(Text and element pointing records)
····················

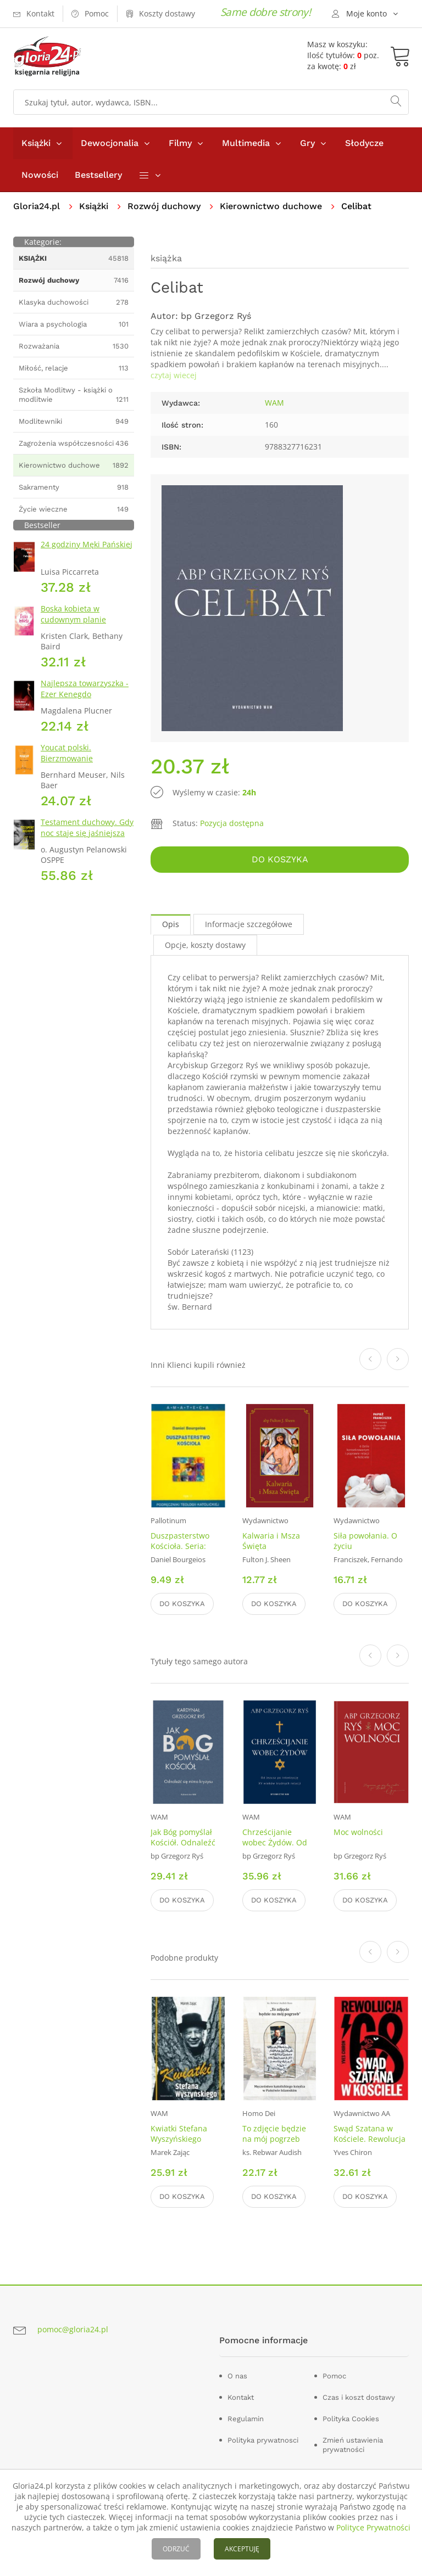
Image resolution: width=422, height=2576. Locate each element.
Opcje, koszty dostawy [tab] (205, 945)
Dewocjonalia (109, 143)
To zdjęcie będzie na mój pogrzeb (274, 2133)
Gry (307, 143)
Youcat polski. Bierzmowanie (67, 753)
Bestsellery (98, 175)
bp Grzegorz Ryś (216, 316)
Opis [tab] (170, 924)
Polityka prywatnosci (262, 2440)
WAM (274, 402)
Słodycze (364, 143)
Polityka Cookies (351, 2419)
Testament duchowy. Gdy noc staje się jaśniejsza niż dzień (87, 833)
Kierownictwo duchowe (271, 206)
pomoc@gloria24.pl (72, 2329)
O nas (237, 2376)
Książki (36, 143)
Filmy (180, 143)
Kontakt (240, 2397)
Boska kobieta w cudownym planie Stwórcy (73, 619)
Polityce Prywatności (373, 2527)
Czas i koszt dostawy (359, 2397)
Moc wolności (358, 1832)
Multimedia (246, 143)
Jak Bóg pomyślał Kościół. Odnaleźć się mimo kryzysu (183, 1842)
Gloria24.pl (36, 206)
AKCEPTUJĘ (242, 2548)
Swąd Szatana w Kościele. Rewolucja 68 (370, 2138)
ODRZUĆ (176, 2548)
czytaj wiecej (174, 375)
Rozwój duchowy (164, 206)
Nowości (39, 175)
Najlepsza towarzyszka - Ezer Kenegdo (85, 688)
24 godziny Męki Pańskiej (86, 544)
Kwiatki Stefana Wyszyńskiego (179, 2133)
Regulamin (245, 2419)
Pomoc (334, 2376)
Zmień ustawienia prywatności (353, 2445)
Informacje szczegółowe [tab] (248, 924)
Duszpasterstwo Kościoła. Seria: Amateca (180, 1546)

····················

» Short problem
Reproduce every line of the material above without changes, omitting the pictures.

» Exercise result
Image resolution: width=422, height=2576. Locate each element.
Opcje, koszty dostawy [tab] (205, 945)
Dewocjonalia (109, 143)
To zdjęcie będzie na mój pogrzeb (274, 2133)
Gry (307, 143)
Youcat polski. Bierzmowanie (67, 753)
Bestsellery (98, 175)
bp Grzegorz Ryś (216, 316)
Opis [tab] (170, 924)
Polityka prywatnosci (262, 2440)
WAM (274, 402)
Słodycze (364, 143)
Polityka Cookies (351, 2419)
Testament duchowy. Gdy noc staje się jaśniejsza niż dzień (87, 833)
Kierownictwo duchowe (271, 206)
pomoc@gloria24.pl (72, 2329)
O nas (237, 2376)
Książki (36, 143)
Filmy (180, 143)
Kontakt (240, 2397)
Boska kobieta w cudownym planie Stwórcy (73, 619)
Polityce Prywatności (373, 2527)
Czas i koszt dostawy (359, 2397)
Moc wolności (358, 1832)
Multimedia (246, 143)
Jak Bóg pomyślał Kościół. Odnaleźć się mimo kryzysu (183, 1842)
Gloria24.pl (36, 206)
AKCEPTUJĘ (242, 2548)
Swąd Szatana w Kościele. Rewolucja 68 (370, 2138)
ODRZUĆ (176, 2548)
czytaj wiecej (174, 375)
Rozwój duchowy (164, 206)
Nowości (39, 175)
Najlepsza towarzyszka - Ezer Kenegdo (85, 688)
24 godziny Męki Pańskiej (86, 544)
Kwiatki Stefana Wyszyńskiego (179, 2133)
Regulamin (245, 2419)
Pomoc (334, 2376)
Zmień ustawienia prywatności (353, 2445)
Informacje szczegółowe [tab] (248, 924)
Duszpasterstwo Kościoła. Seria: Amateca (180, 1546)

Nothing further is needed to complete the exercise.